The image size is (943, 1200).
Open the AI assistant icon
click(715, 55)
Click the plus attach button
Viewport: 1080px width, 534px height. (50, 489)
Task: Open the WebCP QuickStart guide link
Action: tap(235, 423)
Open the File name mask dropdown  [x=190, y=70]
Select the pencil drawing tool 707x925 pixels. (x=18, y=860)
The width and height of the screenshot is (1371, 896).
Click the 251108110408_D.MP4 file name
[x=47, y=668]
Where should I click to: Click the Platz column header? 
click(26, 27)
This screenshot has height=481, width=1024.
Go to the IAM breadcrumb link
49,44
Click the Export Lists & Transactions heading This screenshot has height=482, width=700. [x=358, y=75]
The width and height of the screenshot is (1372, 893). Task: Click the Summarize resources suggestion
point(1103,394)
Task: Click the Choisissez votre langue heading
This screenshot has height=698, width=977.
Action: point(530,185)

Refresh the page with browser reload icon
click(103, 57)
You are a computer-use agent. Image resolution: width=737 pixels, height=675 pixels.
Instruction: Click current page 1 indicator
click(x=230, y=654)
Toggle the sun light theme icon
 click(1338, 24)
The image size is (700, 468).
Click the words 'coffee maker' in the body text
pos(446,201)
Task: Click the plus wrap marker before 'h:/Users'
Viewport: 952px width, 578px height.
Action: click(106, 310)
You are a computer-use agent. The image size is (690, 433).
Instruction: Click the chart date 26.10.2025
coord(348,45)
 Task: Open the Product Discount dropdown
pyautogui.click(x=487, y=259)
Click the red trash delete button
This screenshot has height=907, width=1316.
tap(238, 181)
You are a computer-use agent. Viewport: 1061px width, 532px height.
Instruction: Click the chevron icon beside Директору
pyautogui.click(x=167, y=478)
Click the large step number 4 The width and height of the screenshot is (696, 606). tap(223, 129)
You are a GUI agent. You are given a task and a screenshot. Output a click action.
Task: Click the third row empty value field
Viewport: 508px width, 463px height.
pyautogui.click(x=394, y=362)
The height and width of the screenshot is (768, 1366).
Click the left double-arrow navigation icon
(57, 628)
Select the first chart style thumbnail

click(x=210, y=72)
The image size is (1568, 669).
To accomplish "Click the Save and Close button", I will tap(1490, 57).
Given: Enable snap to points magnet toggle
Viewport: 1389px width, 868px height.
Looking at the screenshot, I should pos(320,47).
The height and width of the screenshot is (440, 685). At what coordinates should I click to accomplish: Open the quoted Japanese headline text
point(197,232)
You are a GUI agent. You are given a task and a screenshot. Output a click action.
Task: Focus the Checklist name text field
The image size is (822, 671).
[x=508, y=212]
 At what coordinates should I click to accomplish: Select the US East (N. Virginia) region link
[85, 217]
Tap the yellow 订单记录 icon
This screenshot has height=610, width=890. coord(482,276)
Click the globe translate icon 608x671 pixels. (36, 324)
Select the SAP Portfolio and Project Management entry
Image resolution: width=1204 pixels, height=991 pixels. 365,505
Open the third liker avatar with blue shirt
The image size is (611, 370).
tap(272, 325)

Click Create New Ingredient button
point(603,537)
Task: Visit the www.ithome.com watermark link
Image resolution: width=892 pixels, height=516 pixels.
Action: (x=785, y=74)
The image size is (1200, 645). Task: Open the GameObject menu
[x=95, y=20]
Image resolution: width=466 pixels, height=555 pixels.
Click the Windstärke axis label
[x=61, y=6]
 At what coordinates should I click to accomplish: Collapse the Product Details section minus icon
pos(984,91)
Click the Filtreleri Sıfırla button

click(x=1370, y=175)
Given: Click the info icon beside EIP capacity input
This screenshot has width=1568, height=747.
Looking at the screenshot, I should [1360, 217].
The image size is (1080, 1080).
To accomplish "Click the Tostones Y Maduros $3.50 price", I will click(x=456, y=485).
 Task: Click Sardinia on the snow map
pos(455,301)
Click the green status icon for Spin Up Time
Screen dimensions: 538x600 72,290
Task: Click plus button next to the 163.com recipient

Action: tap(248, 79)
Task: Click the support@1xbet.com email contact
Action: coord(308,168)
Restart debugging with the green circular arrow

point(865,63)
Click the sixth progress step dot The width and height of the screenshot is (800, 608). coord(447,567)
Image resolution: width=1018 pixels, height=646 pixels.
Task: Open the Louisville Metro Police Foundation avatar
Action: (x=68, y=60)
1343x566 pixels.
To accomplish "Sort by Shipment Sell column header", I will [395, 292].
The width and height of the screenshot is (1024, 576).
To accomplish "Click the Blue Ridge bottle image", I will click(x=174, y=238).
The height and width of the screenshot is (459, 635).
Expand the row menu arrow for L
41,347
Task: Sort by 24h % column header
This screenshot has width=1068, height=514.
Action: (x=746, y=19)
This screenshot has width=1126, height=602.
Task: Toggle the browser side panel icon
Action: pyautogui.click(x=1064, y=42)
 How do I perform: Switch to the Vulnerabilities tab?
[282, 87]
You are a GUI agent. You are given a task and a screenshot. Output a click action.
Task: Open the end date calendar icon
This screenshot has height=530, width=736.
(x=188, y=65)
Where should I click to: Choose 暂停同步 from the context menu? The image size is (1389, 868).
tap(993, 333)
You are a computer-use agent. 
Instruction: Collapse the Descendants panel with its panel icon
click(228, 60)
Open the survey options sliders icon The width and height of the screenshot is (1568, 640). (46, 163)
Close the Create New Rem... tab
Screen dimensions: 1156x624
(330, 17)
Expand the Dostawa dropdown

****************************************

Rewrite all the rows above as a Markdown table with the columns Line and Text, numbering each line in order and skipping blank lines.

| Line | Text |
|---|---|
| 1 | The image size is (943, 1200). |
| 2 | Open the AI assistant icon |
| 3 | click(715, 55) |
| 4 | Click the plus attach button |
| 5 | Viewport: 1080px width, 534px height. (50, 489) |
| 6 | Task: Open the WebCP QuickStart guide link |
| 7 | Action: tap(235, 423) |
| 8 | Open the File name mask dropdown  [x=190, y=70] |
| 9 | Select the pencil drawing tool 707x925 pixels. (x=18, y=860) |
| 10 | The width and height of the screenshot is (1371, 896). |
| 11 | Click the 251108110408_D.MP4 file name |
| 12 | [x=47, y=668] |
| 13 | Where should I click to: Click the Platz column header?  |
| 14 | click(26, 27) |
| 15 | This screenshot has height=481, width=1024. |
| 16 | Go to the IAM breadcrumb link |
| 17 | 49,44 |
| 18 | Click the Export Lists & Transactions heading This screenshot has height=482, width=700. [x=358, y=75] |
| 19 | The width and height of the screenshot is (1372, 893). Task: Click the Summarize resources suggestion |
| 20 | point(1103,394) |
| 21 | Task: Click the Choisissez votre langue heading |
| 22 | This screenshot has height=698, width=977. |
| 23 | Action: point(530,185) |
| 24 | Refresh the page with browser reload icon |
| 25 | click(103, 57) |
| 26 | You are a computer-use agent. Image resolution: width=737 pixels, height=675 pixels. |
| 27 | Instruction: Click current page 1 indicator |
| 28 | click(x=230, y=654) |
| 29 | Toggle the sun light theme icon |
| 30 |  click(1338, 24) |
| 31 | The image size is (700, 468). |
| 32 | Click the words 'coffee maker' in the body text |
| 33 | pos(446,201) |
| 34 | Task: Click the plus wrap marker before 'h:/Users' |
| 35 | Viewport: 952px width, 578px height. |
| 36 | Action: click(106, 310) |
| 37 | You are a computer-use agent. The image size is (690, 433). |
| 38 | Instruction: Click the chart date 26.10.2025 |
| 39 | coord(348,45) |
| 40 |  Task: Open the Product Discount dropdown |
| 41 | pyautogui.click(x=487, y=259) |
| 42 | Click the red trash delete button |
| 43 | This screenshot has height=907, width=1316. |
| 44 | tap(238, 181) |
| 45 | You are a computer-use agent. Viewport: 1061px width, 532px height. |
| 46 | Instruction: Click the chevron icon beside Директору |
| 47 | pyautogui.click(x=167, y=478) |
| 48 | Click the large step number 4 The width and height of the screenshot is (696, 606). tap(223, 129) |
| 49 | You are a GUI agent. You are given a task and a screenshot. Output a click action. |
| 50 | Task: Click the third row empty value field |
| 51 | Viewport: 508px width, 463px height. |
| 52 | pyautogui.click(x=394, y=362) |
| 53 | The height and width of the screenshot is (768, 1366). |
| 54 | Click the left double-arrow navigation icon |
| 55 | (57, 628) |
| 56 | Select the first chart style thumbnail |
| 57 | click(x=210, y=72) |
| 58 | The image size is (1568, 669). |
| 59 | To accomplish "Click the Save and Close button", I will tap(1490, 57). |
| 60 | Given: Enable snap to points magnet toggle |
| 61 | Viewport: 1389px width, 868px height. |
| 62 | Looking at the screenshot, I should pos(320,47). |
| 63 | The height and width of the screenshot is (440, 685). At what coordinates should I click to accomplish: Open the quoted Japanese headline text |
| 64 | point(197,232) |
| 65 | You are a GUI agent. You are given a task and a screenshot. Output a click action. |
| 66 | Task: Focus the Checklist name text field |
| 67 | The image size is (822, 671). |
| 68 | [x=508, y=212] |
| 69 |  At what coordinates should I click to accomplish: Select the US East (N. Virginia) region link |
| 70 | [85, 217] |
| 71 | Tap the yellow 订单记录 icon |
| 72 | This screenshot has height=610, width=890. coord(482,276) |
| 73 | Click the globe translate icon 608x671 pixels. (36, 324) |
| 74 | Select the SAP Portfolio and Project Management entry |
| 75 | Image resolution: width=1204 pixels, height=991 pixels. 365,505 |
| 76 | Open the third liker avatar with blue shirt |
| 77 | The image size is (611, 370). |
| 78 | tap(272, 325) |
| 79 | Click Create New Ingredient button |
| 80 | point(603,537) |
| 81 | Task: Visit the www.ithome.com watermark link |
| 82 | Image resolution: width=892 pixels, height=516 pixels. |
| 83 | Action: (x=785, y=74) |
| 84 | The image size is (1200, 645). Task: Open the GameObject menu |
| 85 | [x=95, y=20] |
| 86 | Image resolution: width=466 pixels, height=555 pixels. |
| 87 | Click the Windstärke axis label |
| 88 | [x=61, y=6] |
| 89 |  At what coordinates should I click to accomplish: Collapse the Product Details section minus icon |
| 90 | pos(984,91) |
| 91 | Click the Filtreleri Sıfırla button |
| 92 | click(x=1370, y=175) |
| 93 | Given: Click the info icon beside EIP capacity input |
| 94 | This screenshot has width=1568, height=747. |
| 95 | Looking at the screenshot, I should [1360, 217]. |
| 96 | The image size is (1080, 1080). |
| 97 | To accomplish "Click the Tostones Y Maduros $3.50 price", I will click(x=456, y=485). |
| 98 |  Task: Click Sardinia on the snow map |
| 99 | pos(455,301) |
| 100 | Click the green status icon for Spin Up Time |
| 101 | Screen dimensions: 538x600 72,290 |
| 102 | Task: Click plus button next to the 163.com recipient |
| 103 | Action: tap(248, 79) |
| 104 | Task: Click the support@1xbet.com email contact |
| 105 | Action: coord(308,168) |
| 106 | Restart debugging with the green circular arrow |
| 107 | point(865,63) |
| 108 | Click the sixth progress step dot The width and height of the screenshot is (800, 608). coord(447,567) |
| 109 | Image resolution: width=1018 pixels, height=646 pixels. |
| 110 | Task: Open the Louisville Metro Police Foundation avatar |
| 111 | Action: (x=68, y=60) |
| 112 | 1343x566 pixels. |
| 113 | To accomplish "Sort by Shipment Sell column header", I will [395, 292]. |
| 114 | The width and height of the screenshot is (1024, 576). |
| 115 | To accomplish "Click the Blue Ridge bottle image", I will click(x=174, y=238). |
| 116 | The height and width of the screenshot is (459, 635). |
| 117 | Expand the row menu arrow for L |
| 118 | 41,347 |
| 119 | Task: Sort by 24h % column header |
| 120 | This screenshot has width=1068, height=514. |
| 121 | Action: (x=746, y=19) |
| 122 | This screenshot has width=1126, height=602. |
| 123 | Task: Toggle the browser side panel icon |
| 124 | Action: pyautogui.click(x=1064, y=42) |
| 125 |  How do I perform: Switch to the Vulnerabilities tab? |
| 126 | [282, 87] |
| 127 | You are a GUI agent. You are given a task and a screenshot. Output a click action. |
| 128 | Task: Open the end date calendar icon |
| 129 | This screenshot has height=530, width=736. |
| 130 | (x=188, y=65) |
| 131 | Where should I click to: Choose 暂停同步 from the context menu? The image size is (1389, 868). |
| 132 | tap(993, 333) |
| 133 | You are a computer-use agent.  |
| 134 | Instruction: Collapse the Descendants panel with its panel icon |
| 135 | click(228, 60) |
| 136 | Open the survey options sliders icon The width and height of the screenshot is (1568, 640). (46, 163) |
| 137 | Close the Create New Rem... tab |
| 138 | Screen dimensions: 1156x624 |
| 139 | (330, 17) |
| 140 | Expand the Dostawa dropdown |